Britain and Germany in their sights the spring meeting of the International Monetary Fund (IMF) next month to advance the case of a tax for international banking to avoid recourse to public funds if bailout .
A few months after Prime Minister Gordon Brown has launched a whole series of ideas intended to pay for their own rescue banks, Finance Minister Alistair Darling said Tuesday that "there are now more countries that agree on the need for an international tax on systemic banks.
"We must put it out quickly and I urge as meaning the international finance ministers next month in Washington," said Alistair Darling in Parliament.
"I agree with those who say that such a tax must be coordinated at international level to go solo would cost thousands of jobs, not just in London but across the country, has he added.
If the tax credit follows the British model provided the United States or 0.15% annually on total assets, it would raise 3.6 billion pounds (4.0 billion euros) annually, according Reuters estimates.
The conservative opposition, which could win the May elections, said she would put forward its own proposal for a tax credit even if there was no agreement among the Group of Twenty (G20) .

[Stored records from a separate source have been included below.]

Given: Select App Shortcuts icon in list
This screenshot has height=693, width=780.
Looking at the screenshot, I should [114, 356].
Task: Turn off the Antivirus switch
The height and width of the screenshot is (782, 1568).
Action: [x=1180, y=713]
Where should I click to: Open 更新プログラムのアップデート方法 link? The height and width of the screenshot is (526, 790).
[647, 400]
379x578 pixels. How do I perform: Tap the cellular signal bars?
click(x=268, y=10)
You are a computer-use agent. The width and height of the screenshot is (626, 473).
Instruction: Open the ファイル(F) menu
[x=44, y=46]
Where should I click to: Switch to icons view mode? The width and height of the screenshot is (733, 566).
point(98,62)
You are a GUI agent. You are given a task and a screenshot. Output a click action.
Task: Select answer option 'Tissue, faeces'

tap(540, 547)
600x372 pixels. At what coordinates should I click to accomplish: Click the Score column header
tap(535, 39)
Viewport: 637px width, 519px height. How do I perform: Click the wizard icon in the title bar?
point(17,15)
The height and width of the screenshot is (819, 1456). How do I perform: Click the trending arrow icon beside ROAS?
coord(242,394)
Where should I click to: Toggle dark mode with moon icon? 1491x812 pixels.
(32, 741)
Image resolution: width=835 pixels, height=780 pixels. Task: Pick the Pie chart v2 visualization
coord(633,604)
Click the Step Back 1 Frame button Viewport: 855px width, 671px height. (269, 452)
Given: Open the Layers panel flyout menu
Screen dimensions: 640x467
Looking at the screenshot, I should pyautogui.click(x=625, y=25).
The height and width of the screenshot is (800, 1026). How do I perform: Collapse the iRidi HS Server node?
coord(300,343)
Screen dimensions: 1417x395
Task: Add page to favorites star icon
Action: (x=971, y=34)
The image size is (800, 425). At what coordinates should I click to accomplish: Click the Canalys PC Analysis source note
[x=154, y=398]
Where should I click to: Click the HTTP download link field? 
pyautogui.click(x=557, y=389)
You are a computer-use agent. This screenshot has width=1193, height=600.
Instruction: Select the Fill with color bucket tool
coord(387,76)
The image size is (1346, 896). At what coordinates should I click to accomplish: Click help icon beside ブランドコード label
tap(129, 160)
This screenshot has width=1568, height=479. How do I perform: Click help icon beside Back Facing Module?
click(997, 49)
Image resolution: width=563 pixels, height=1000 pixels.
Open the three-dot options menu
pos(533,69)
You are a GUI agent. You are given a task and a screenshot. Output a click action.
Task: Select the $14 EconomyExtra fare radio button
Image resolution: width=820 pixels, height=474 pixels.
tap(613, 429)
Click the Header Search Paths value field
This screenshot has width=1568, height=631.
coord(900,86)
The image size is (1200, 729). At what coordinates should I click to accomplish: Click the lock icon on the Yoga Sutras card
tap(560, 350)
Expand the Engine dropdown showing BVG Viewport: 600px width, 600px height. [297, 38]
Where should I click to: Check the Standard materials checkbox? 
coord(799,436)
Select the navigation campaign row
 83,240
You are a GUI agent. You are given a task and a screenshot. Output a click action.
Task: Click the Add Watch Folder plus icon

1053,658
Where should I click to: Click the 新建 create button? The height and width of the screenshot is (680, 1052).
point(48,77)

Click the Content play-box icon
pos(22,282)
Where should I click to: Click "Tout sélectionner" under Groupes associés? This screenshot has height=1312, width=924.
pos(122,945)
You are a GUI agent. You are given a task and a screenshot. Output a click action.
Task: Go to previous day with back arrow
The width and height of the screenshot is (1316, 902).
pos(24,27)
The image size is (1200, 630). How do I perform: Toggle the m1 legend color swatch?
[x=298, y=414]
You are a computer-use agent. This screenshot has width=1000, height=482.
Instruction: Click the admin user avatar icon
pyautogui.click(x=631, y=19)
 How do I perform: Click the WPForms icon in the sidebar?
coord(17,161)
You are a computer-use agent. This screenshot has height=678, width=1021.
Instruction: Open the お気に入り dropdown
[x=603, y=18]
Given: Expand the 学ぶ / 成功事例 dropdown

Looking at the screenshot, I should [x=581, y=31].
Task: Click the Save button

The project of the Ministry of Finance shows that German banks will all contribute to a fund of any rescues in the future, contributions are based on the size and risks to the financial system.
The German Finance Minister Wolfgang Schäuble said on Wednesday that such a tax could help to raise one billion euros.
The German government hopes that a proposal be agreed next week at the Council of Ministers in order to convert the bill by the end of the first half.
"The resources collected in this fund will be available to finance future restructuring and divestiture measures for systemic banks," reads the German project."All banks in Germany will be obliged to contribute to this fund.
The document says nothing specific about the duration of levying the tax, but he noted that the Ministry of Finance will monitor continuously the application to see if it is "tolerable".
Legal experts say it's the depositor who ultimately pay the tax."The only real solution to this is to ensure that banks are not subject to this tax can not legally be put into competition in the territory covered, in other words, is protectionism National, "said Simon Gleeson of Clifford Chance.
NOT FOR TOBIN TAX
This idea of a tax that affects the balance sheets of banks began to take hold and is another approach to the problem of "too big to fail", a term designating the banks that have a position such that their bankruptcy would destabilize the financial system, as was the case of investment bank Lehman Brothers.
States want to put in place arrangements so that these banks can not now rely on public money if they find themselves in difficulty.
Finance ministers of the G20 last November asked the International Monetary Fund in April to submit proposals for funding bank bailouts.
The IMF Managing Director Dominique Strauss-Kahn said last week that a Tobin tax on financial transactions, that Great Britain and Germany wanted initially, was inapplicable.
Another obstacle to the implementation of such a tax is the opposition of the United States and Canada but it is generally thought that Dominique Strauss-Kahn will propose some sort of tax on bank balance sheets.
Banks do not like.They argue that the tax burden will be a new addition to the fact that they will meet the future capital requirements and tighter liquidity.
The Tobin tax, named after the Nobel Prize in economics James Tobin, was to apply the principle of transaction exchange spot market.